== INFORMATION SUPPLIED ==

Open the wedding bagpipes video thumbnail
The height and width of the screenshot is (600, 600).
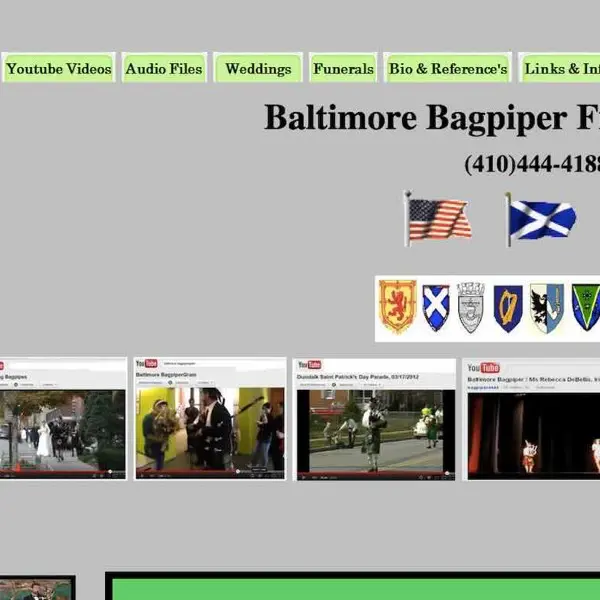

===
== INFORMATION SUPPLIED ==

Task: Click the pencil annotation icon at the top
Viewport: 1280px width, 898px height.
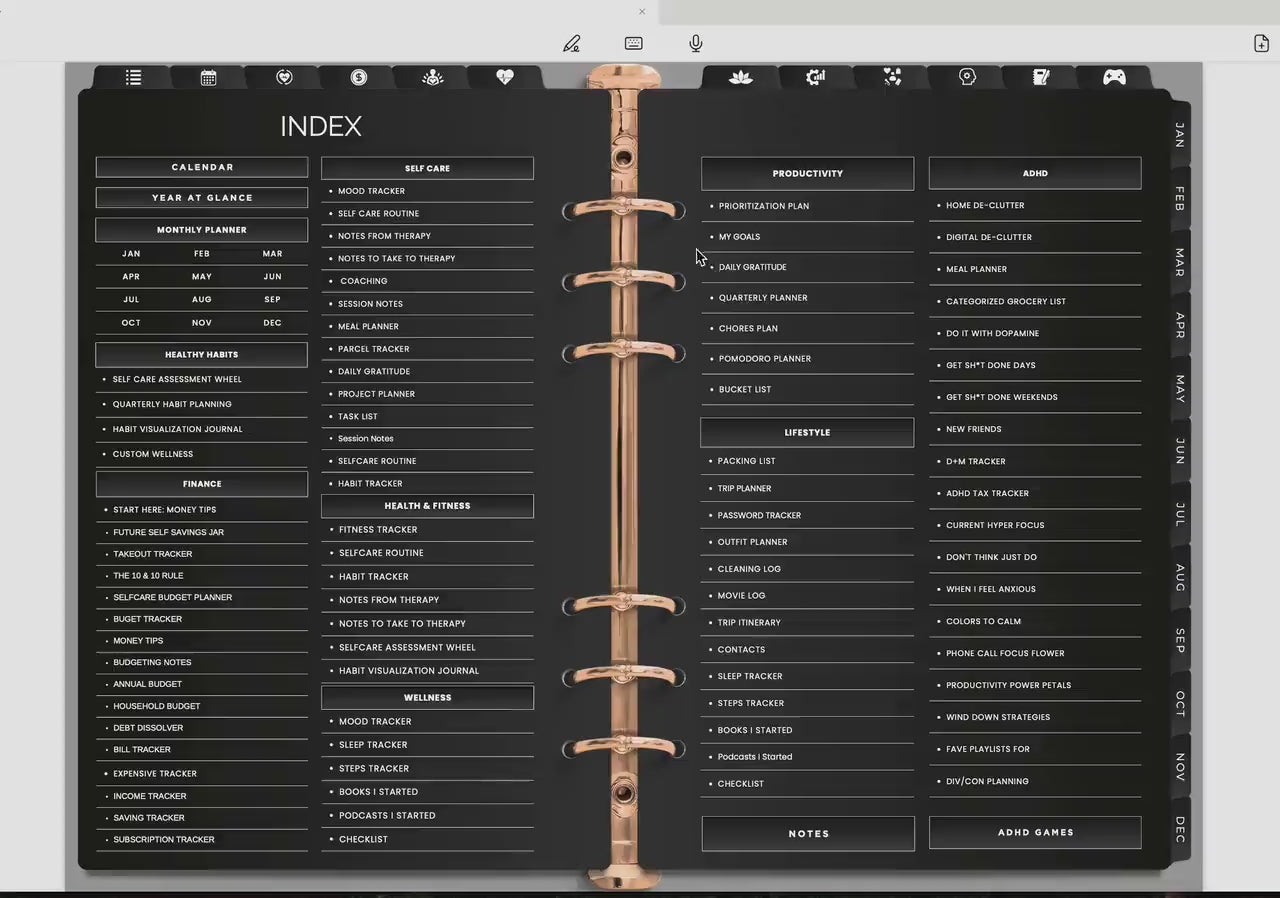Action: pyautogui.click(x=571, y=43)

===
== INFORMATION SUPPLIED ==

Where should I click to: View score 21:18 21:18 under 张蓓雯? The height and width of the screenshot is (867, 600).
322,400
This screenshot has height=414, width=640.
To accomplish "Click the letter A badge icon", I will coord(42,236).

===

## WORK REQUEST
Filter the material for the word "icon" and copy each matching line.

## OUTPUT OF THE EXERCISE
Task: Click the pencil annotation icon at the top
To accomplish "Click the letter A badge icon", I will coord(42,236).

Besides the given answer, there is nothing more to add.